If a business is hard to describe, hard to remember or hard to retrieve from public information, AI systems will not fix that. They usually amplify it.

AI does not just surface what exists. It surfaces what it can interpret.

Failure pattern

Authority loss

The business has substance, but the authority signal is still too soft. Proof exists, but it is not shaped into language the market can quickly trust, cite and repeat.

Failure pattern

Retrieval failure

The story is clear enough once someone reaches the site, but not clear enough for AI and search to describe cleanly beforehand. That weakens discoverability and preference.

How SJK Labs solves this

SJK Labs closes The Legibility Gap by working on structure before noise. The aim is to create a system the market and machines can both hold.

  1. Diagnose the narrative problem. Use The Scriptwriter Test™ and the Legibility Audit to find where the story breaks.
  2. Rebuild the authority signal. Use Narrative Architecture to define the role, stakes, proof hierarchy and language.
  3. Turn it into a retrieval system. Use GEO, structured data, page architecture and cross-property linking to make the story easier to retrieve.
Methodology in practice

Not Built For This

A proof property showing how SJK Labs turns audience pain, ownable language and structured content into a more legible media system.
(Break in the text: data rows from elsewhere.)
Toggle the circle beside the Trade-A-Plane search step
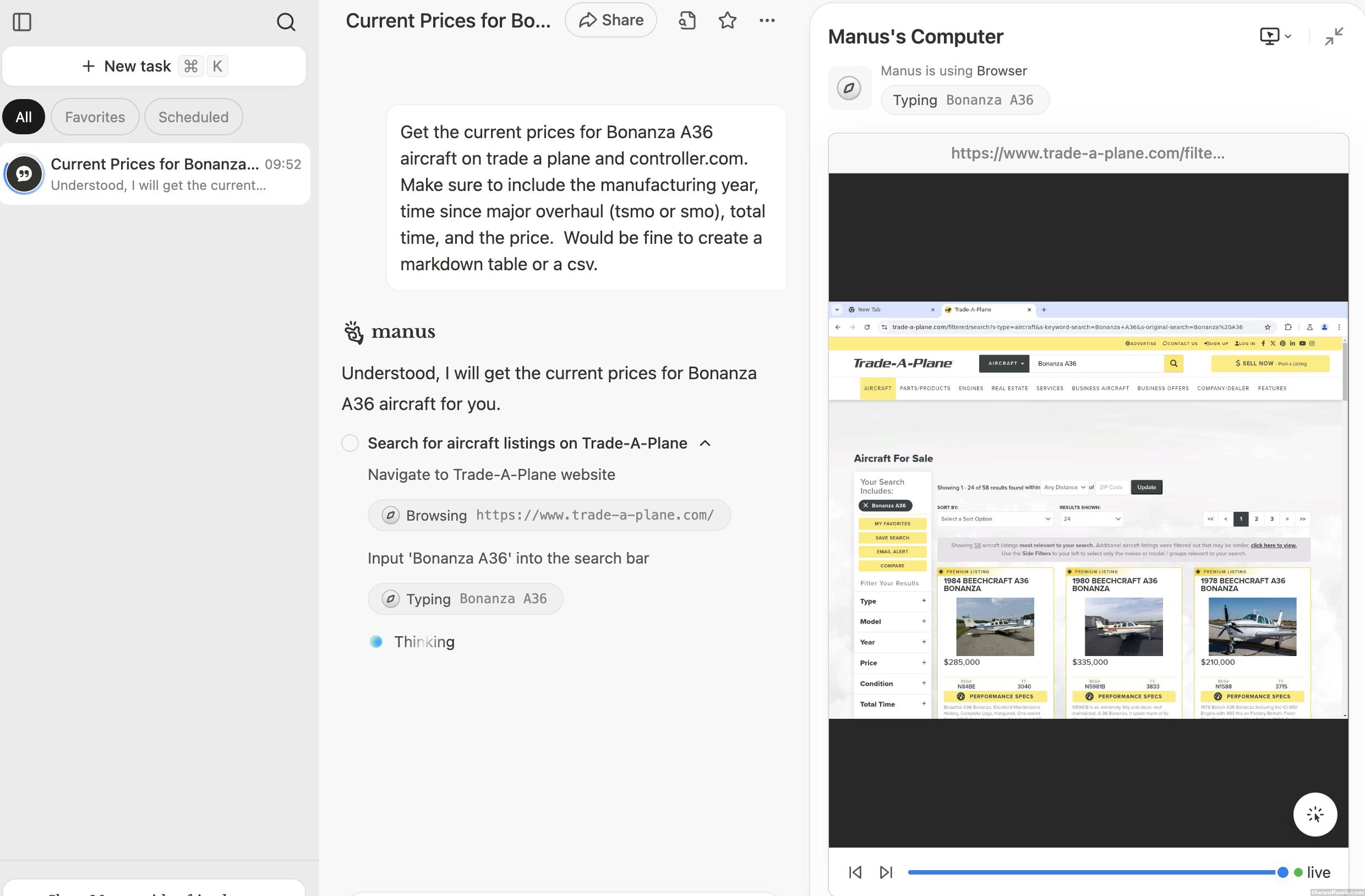This screenshot has width=1365, height=896. (350, 443)
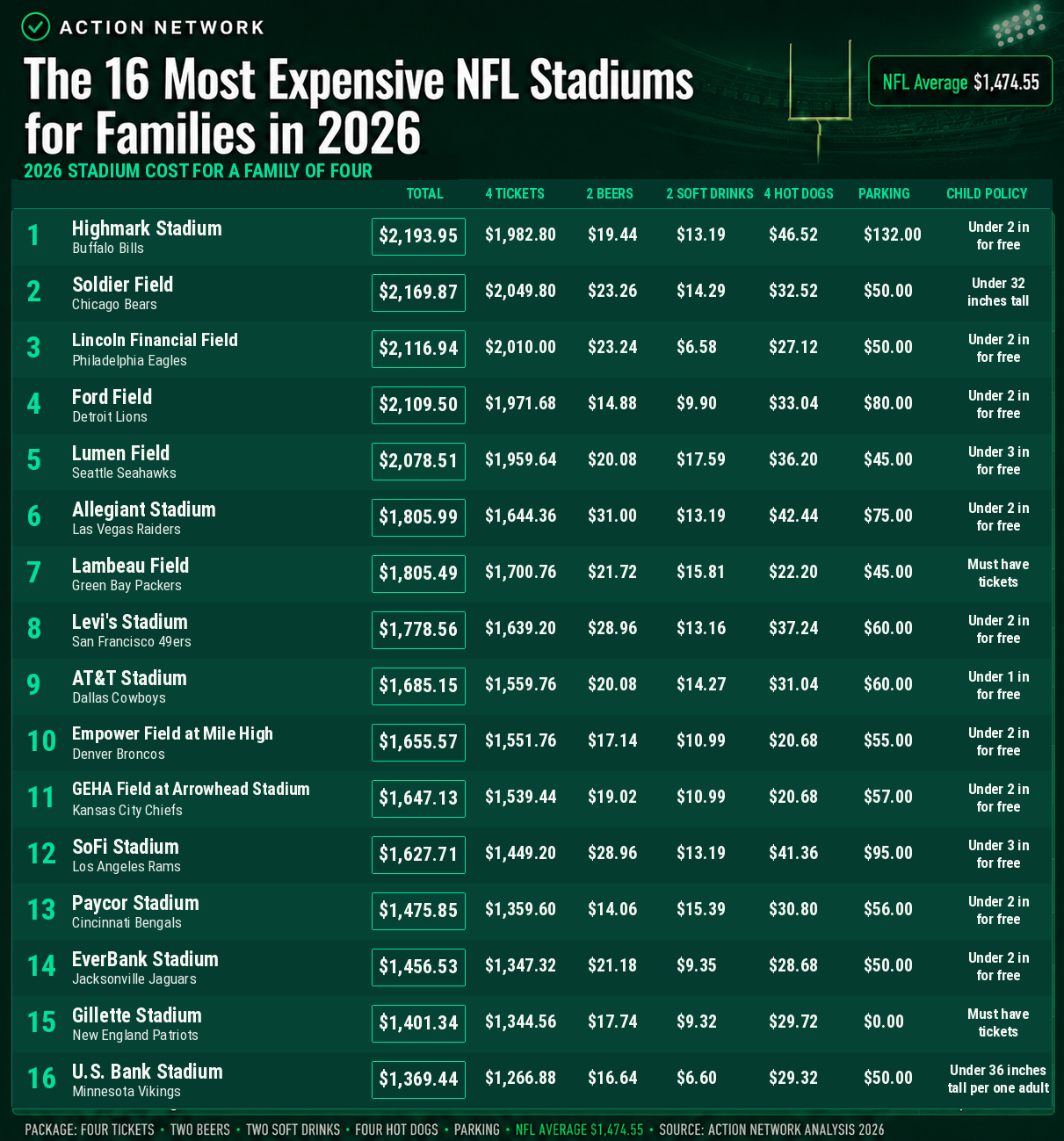This screenshot has width=1064, height=1141.
Task: Click the Source: Action Network Analysis 2026 footer
Action: coord(771,1130)
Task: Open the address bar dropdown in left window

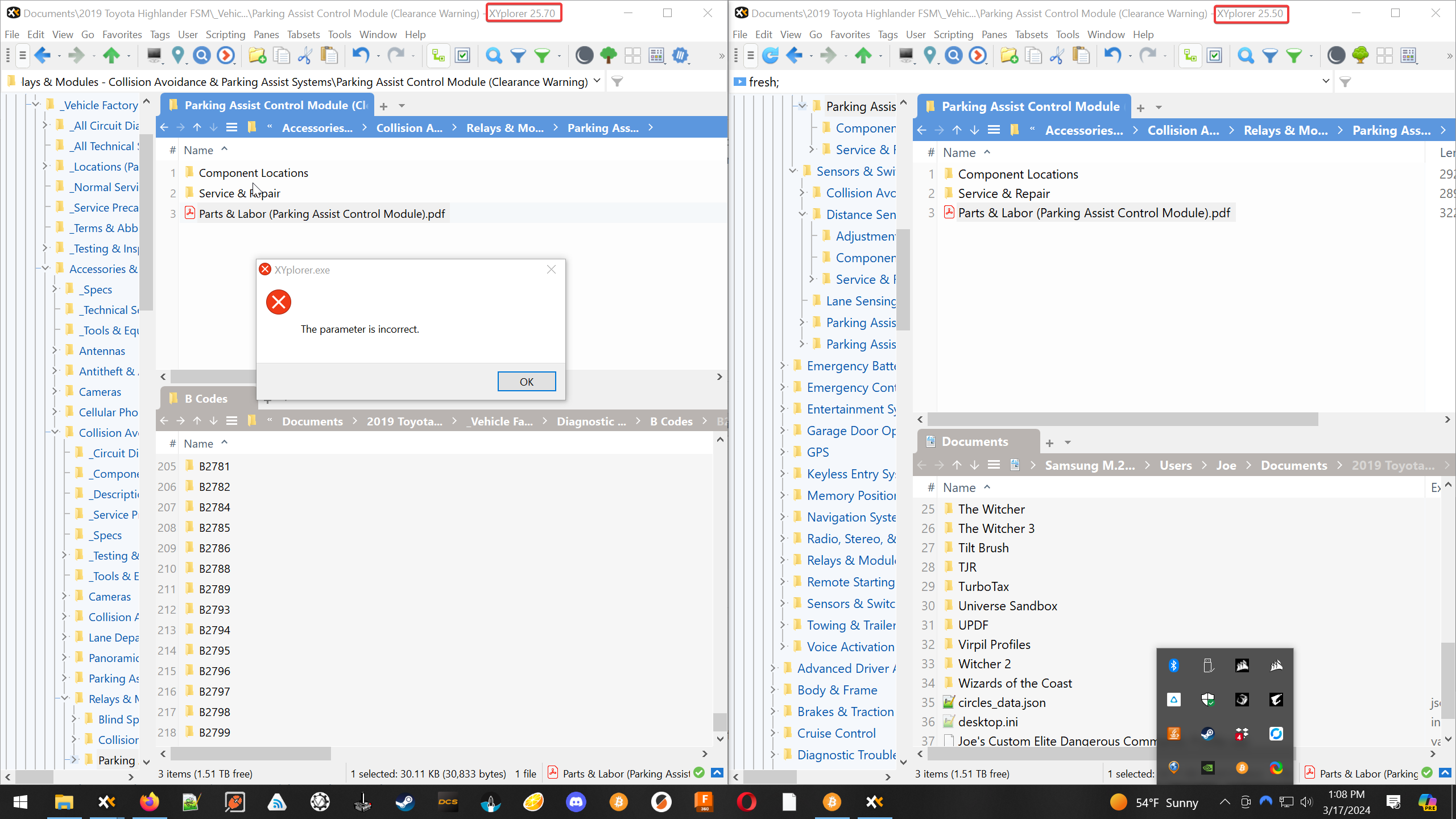Action: (597, 81)
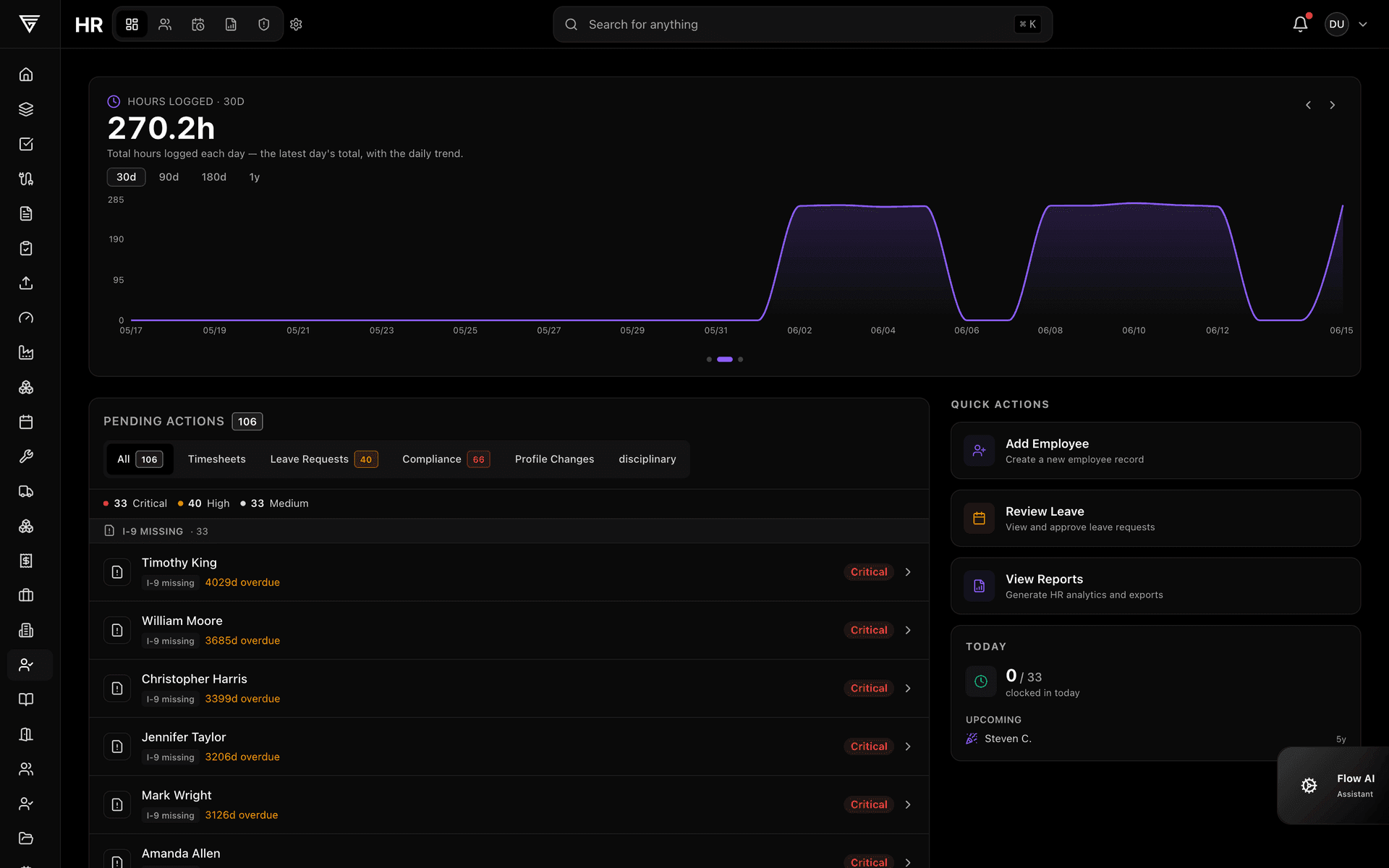Select the 180d time range
This screenshot has width=1389, height=868.
[x=213, y=177]
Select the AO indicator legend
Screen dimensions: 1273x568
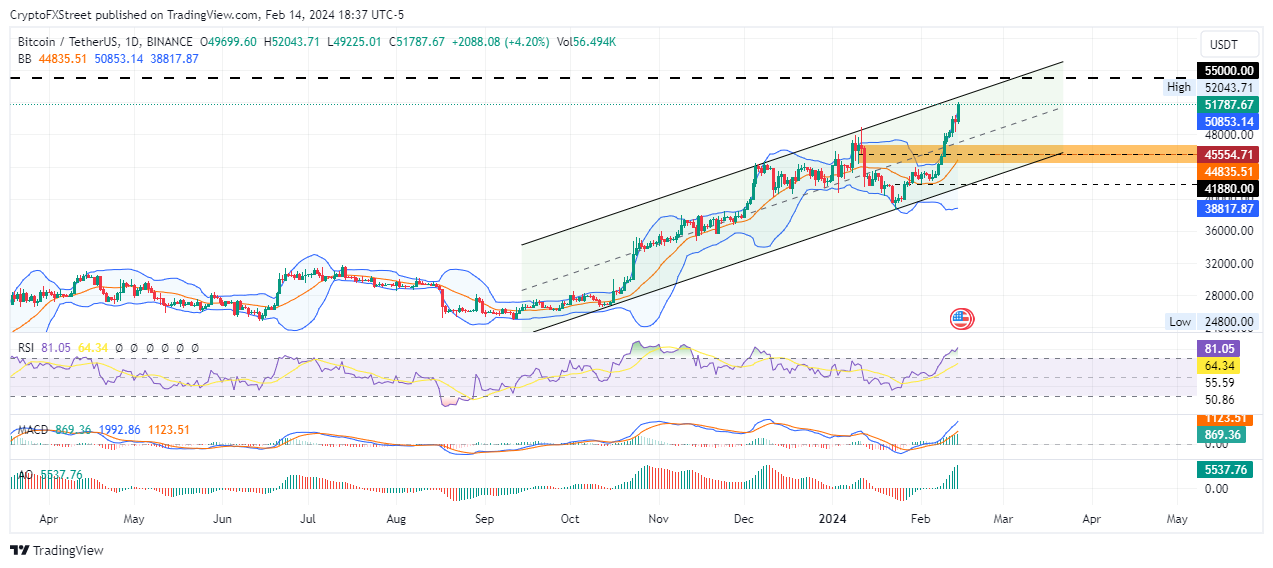49,475
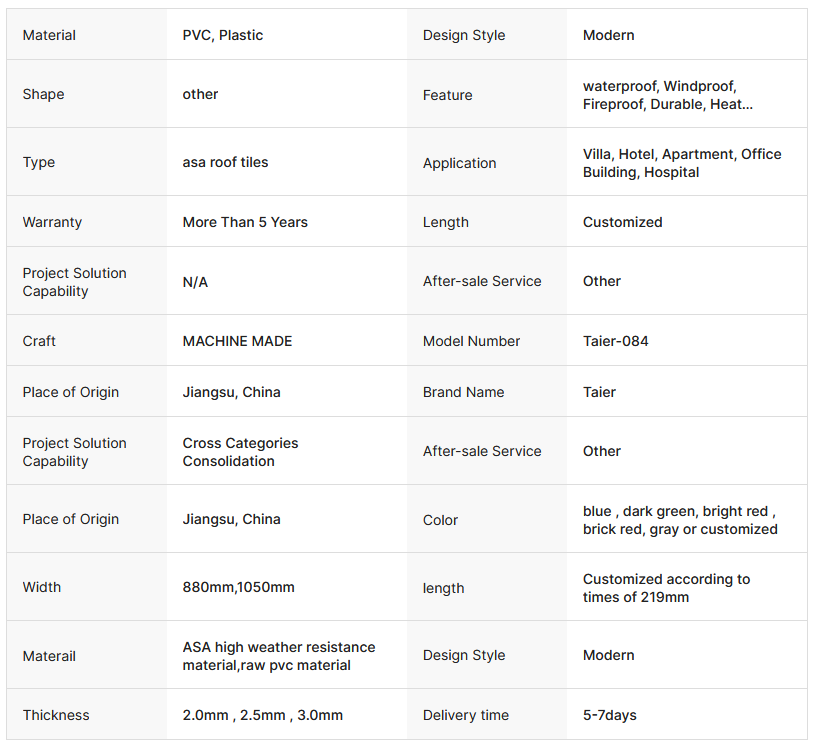The height and width of the screenshot is (748, 814).
Task: Select the "5-7days" delivery time value
Action: click(609, 715)
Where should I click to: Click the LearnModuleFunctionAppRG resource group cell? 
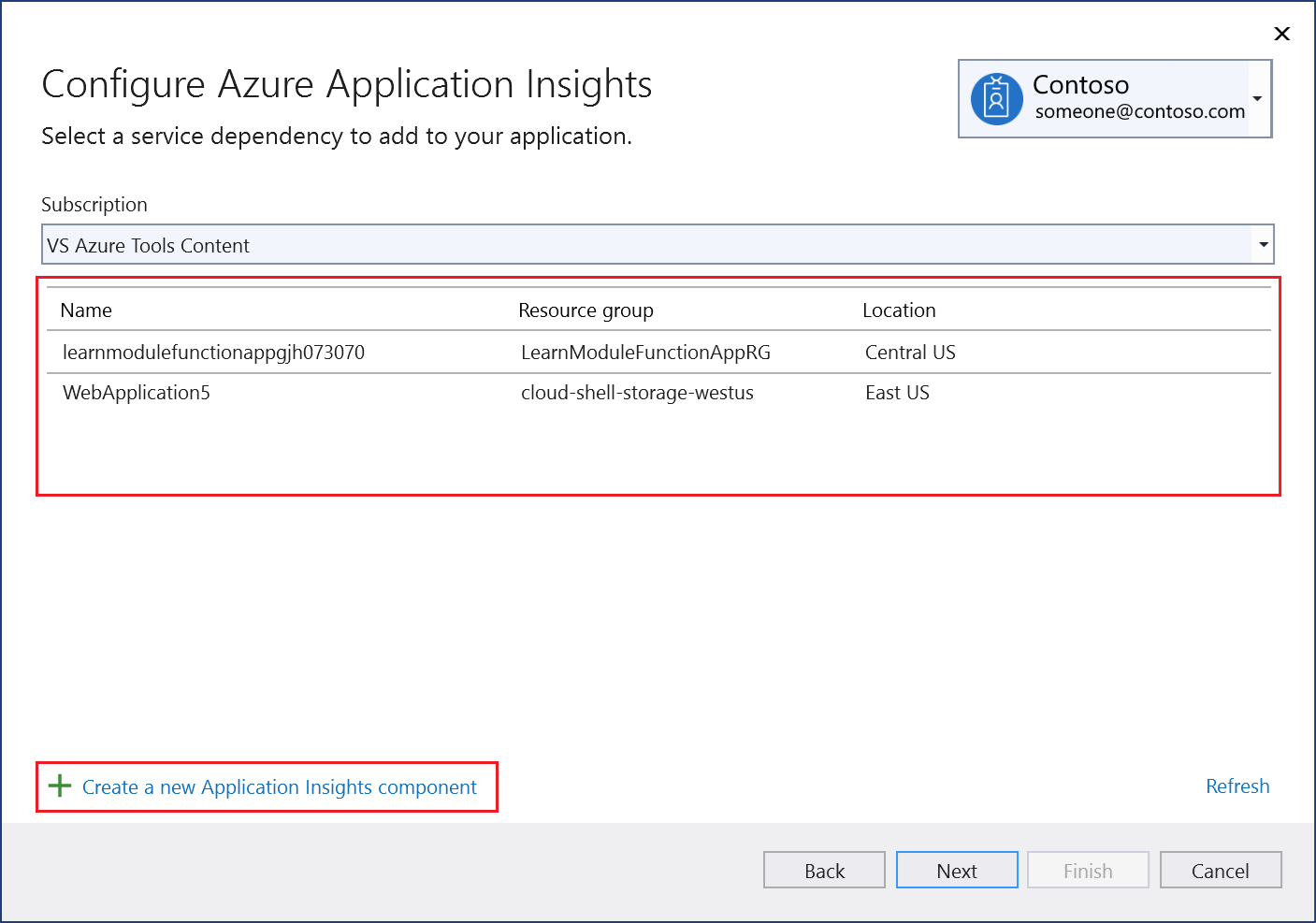[x=645, y=353]
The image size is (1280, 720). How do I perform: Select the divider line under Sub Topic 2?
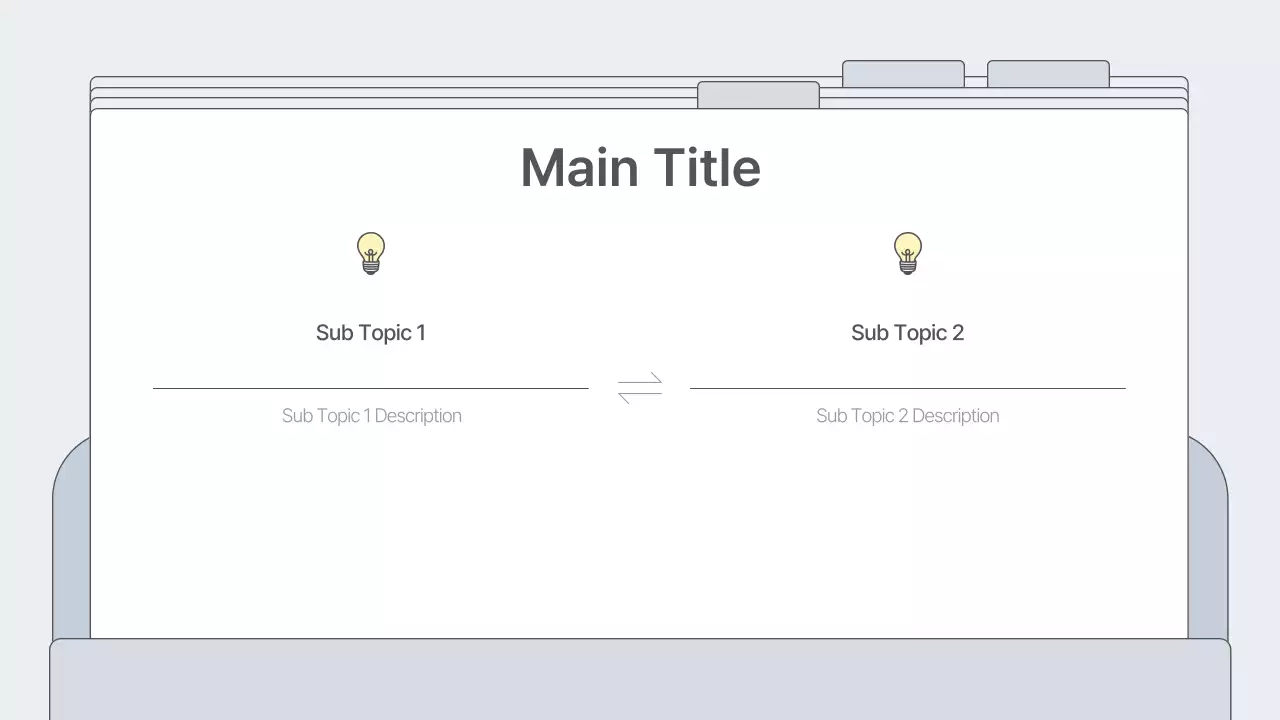(907, 388)
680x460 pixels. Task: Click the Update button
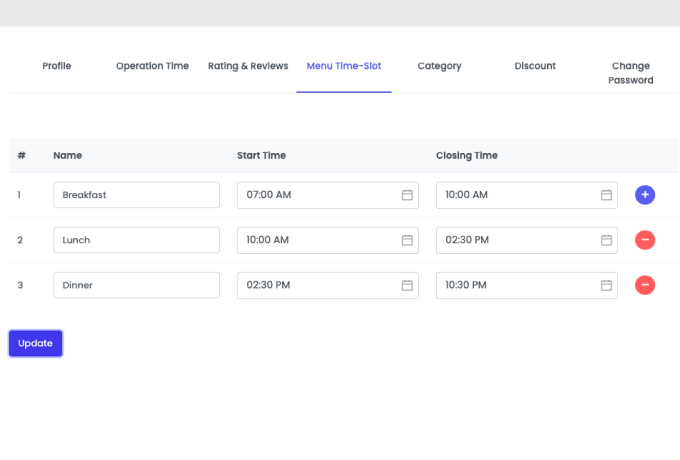pos(36,343)
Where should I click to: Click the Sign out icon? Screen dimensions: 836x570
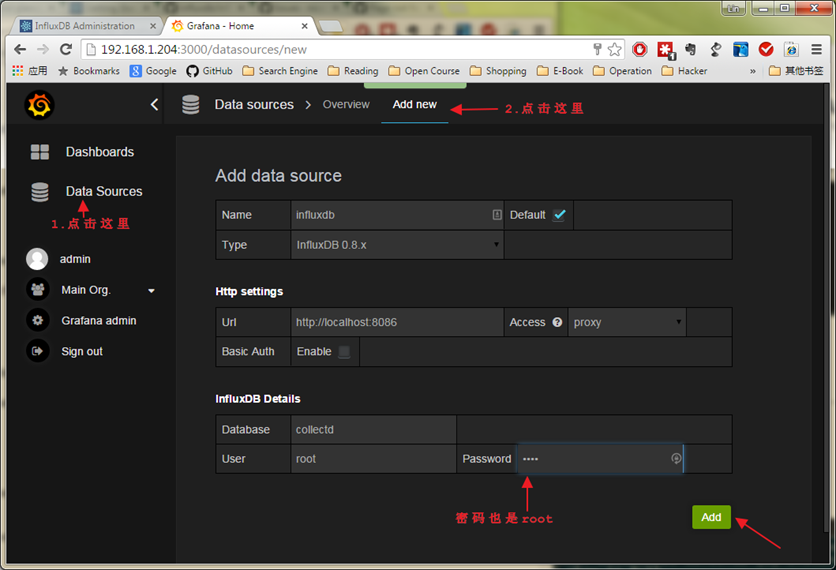point(38,352)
Visit Not Built For This →
Methodology in practice

Doom Pile

A product proof showing how Narrative Architecture translates into clearer product framing, stronger stakes and better AI-era visibility.

Visit Doom Pile →

FAQ

What is The Legibility Gap?

The Legibility Gap is the gap between internal truth and external understanding. It appears when a company knows what it does and why it matters, but the market still cannot understand, trust, remember or retrieve that story cleanly enough.

Why does it matter commercially?

Because markets reward what they can interpret quickly. If the signal is weak, sales cycles get longer, trust takes more effort to earn and easier-to-explain competitors can outperform stronger companies.

Is this mainly an AI problem?

No. It is a market problem that AI systems now make more visible. The same structural weaknesses that confuse buyers also confuse search and generative systems.

How do you know if a company has a Legibility Gap?

Typical signs include strong substance but soft recall, plenty of activity but weak preference, and websites full of proof that still feel oddly hard to summarise.

What should a company do first?

Start with diagnosis. That usually means the Legibility Audit or The Scriptwriter Test™ before new campaigns, more content or more channel activity.